HM Revenue & Customs (HMRC) have warned small businesses that they
could face expensive consequences in the new year if they fail to keep
their financial records in order.
The HMRC are planning to clamp-down upon poor book-keeping and tax
underpayments over 2011.
The group plans to utilise it’s Business Records Checks campaign to
target the 40% of small businesses that suffer from poor record keeping
and least likely to pay their taxes.
More than 2 million small firms that keep their financial records in poor
order will be faced with investigations and fines in excess of £3,000.
The National Tax Director with accountancy firm, Smith & Williamson, Richard Mannion, commented:
“One of the difficulties facing entrepreneurs and SMEs is that they may have to keep records for income tax, VAT, capital gains tax, PAYE and so on.
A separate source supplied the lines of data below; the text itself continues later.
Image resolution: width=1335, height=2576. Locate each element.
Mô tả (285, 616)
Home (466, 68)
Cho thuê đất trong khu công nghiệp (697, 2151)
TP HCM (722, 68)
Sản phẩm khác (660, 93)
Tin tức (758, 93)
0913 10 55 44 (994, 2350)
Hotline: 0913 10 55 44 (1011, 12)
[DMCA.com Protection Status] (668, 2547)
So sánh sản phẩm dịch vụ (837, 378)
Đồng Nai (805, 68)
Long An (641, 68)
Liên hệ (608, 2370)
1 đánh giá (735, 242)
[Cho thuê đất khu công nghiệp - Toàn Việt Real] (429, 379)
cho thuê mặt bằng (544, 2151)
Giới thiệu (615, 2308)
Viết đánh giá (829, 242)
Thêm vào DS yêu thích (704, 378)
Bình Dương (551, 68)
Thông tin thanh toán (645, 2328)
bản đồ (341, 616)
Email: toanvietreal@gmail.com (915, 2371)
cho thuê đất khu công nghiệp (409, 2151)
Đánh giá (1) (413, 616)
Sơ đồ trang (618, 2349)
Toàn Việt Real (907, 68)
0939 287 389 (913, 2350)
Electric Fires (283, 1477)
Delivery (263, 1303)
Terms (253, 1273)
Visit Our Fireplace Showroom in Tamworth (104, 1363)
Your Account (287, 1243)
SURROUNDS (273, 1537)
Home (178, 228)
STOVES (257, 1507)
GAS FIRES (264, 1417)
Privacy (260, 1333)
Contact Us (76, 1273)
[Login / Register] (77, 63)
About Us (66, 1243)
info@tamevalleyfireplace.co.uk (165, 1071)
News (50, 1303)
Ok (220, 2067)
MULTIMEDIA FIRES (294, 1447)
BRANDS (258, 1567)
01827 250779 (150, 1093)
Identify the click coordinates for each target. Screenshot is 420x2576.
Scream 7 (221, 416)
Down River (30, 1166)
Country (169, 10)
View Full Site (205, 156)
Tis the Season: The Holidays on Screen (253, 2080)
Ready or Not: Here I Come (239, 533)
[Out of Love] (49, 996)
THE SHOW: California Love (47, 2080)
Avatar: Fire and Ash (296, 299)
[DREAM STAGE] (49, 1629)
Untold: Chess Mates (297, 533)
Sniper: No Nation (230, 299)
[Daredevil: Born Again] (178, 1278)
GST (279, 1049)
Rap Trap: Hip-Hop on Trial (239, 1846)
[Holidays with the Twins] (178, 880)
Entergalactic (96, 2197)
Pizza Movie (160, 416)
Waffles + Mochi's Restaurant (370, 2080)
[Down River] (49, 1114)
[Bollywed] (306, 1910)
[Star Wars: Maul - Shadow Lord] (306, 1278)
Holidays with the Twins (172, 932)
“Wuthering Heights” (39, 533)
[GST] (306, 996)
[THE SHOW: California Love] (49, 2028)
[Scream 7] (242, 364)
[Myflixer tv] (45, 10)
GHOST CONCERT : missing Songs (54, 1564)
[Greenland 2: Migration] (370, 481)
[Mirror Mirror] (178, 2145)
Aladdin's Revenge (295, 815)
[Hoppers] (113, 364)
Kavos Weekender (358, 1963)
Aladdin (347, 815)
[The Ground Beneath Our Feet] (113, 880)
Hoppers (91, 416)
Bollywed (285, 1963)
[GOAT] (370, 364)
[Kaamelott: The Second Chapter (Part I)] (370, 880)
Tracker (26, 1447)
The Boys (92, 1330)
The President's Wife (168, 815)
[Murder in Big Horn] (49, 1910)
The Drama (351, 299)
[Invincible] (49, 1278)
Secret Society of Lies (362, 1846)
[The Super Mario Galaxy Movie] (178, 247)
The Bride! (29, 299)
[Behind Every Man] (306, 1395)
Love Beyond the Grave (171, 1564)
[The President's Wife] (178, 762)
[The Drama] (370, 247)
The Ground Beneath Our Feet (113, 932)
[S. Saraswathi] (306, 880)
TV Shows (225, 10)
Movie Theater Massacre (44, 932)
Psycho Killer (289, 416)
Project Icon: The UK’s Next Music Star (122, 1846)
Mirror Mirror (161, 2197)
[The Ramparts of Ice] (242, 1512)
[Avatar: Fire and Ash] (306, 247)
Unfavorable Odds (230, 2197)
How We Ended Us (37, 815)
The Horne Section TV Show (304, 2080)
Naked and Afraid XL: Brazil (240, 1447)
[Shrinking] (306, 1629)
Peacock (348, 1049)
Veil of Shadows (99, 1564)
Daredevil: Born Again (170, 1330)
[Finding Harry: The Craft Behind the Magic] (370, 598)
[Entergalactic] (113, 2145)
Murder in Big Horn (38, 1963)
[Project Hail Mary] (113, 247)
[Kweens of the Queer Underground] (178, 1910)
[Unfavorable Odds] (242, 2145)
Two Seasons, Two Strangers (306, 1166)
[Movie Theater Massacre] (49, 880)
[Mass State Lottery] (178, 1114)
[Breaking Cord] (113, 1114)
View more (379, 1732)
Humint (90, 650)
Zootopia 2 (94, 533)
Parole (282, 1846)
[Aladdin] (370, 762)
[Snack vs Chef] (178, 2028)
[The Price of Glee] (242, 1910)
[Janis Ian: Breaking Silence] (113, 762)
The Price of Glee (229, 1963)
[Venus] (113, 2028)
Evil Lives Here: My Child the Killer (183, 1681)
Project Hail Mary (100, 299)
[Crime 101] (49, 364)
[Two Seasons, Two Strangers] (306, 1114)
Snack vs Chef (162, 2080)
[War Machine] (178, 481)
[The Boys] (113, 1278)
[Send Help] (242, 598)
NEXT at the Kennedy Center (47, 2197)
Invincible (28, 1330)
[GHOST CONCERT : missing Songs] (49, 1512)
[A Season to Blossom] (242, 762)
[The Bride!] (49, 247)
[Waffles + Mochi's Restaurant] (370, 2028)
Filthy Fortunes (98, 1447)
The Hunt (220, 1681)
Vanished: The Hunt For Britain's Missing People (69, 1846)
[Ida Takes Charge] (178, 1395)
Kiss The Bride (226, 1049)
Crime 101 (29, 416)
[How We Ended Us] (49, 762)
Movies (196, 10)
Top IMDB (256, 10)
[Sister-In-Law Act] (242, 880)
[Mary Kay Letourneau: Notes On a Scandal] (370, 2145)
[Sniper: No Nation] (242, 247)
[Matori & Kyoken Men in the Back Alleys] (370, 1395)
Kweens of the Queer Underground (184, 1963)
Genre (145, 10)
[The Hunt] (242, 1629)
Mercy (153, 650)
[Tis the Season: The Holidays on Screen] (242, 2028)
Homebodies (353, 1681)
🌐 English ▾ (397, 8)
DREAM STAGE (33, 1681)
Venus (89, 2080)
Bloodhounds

Separate penalties apply for each set of taxes so a small business can fall foul of the results in several areas.”
Mr Mannion went on to say:
“In my experience some inspectors expect entrepreneurs and other business people to keep a set of books and records in textbook order. Some inspectors have little understanding of what life is like in the real business world where an entrepreneur or sole trader is responsible for production, sales, marketing, health and safety, etc, in addition to book-keeping and acting as unpaid PAYE and VAT collector.”
The HMRC believes that there are major benefits from improved record keeping, including an improved chance of business success, better financial management and a lessened chance of a compliance intervention, such as a full inquiry into the firm’s tax returns.